*** SOURCE MATERIAL

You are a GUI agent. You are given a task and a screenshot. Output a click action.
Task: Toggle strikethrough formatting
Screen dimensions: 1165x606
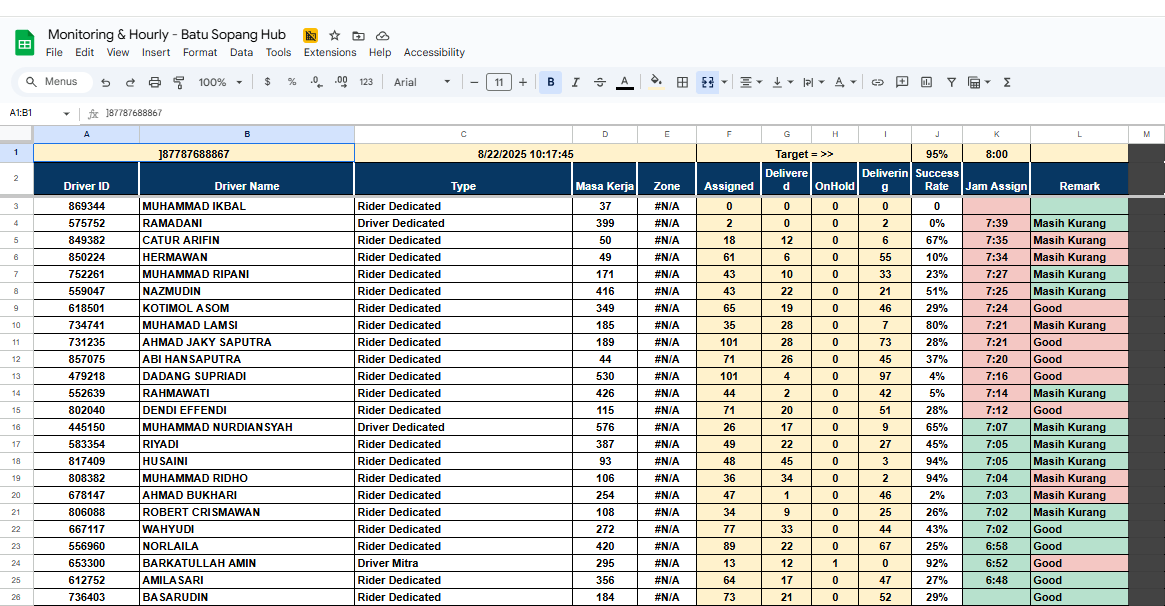[x=600, y=82]
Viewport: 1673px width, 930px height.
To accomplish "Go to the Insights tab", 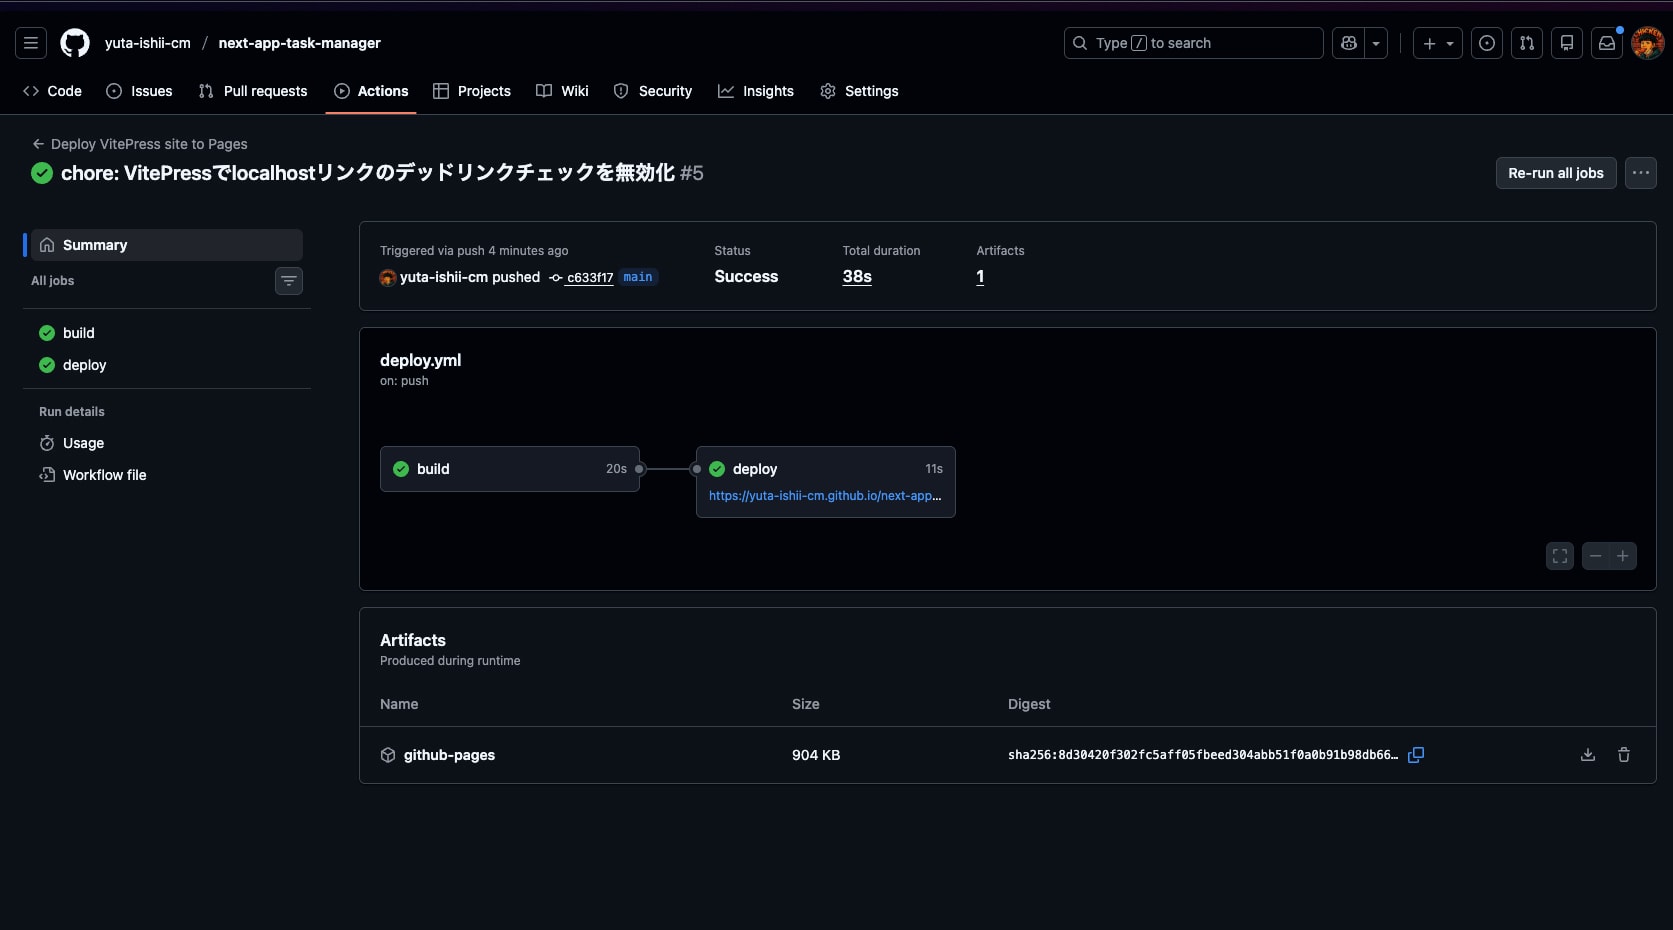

******

» **THE PROBLEM**
Your copy should match the records above word for word, but without images.

» **RESPONSE**
You are a GUI agent. You are given a task and a screenshot. Output a click action.
Task: Toggle strikethrough formatting
Screen dimensions: 1165x606
[x=600, y=82]
Viewport: 1673px width, 930px height.
To accomplish "Go to the Insights tab", 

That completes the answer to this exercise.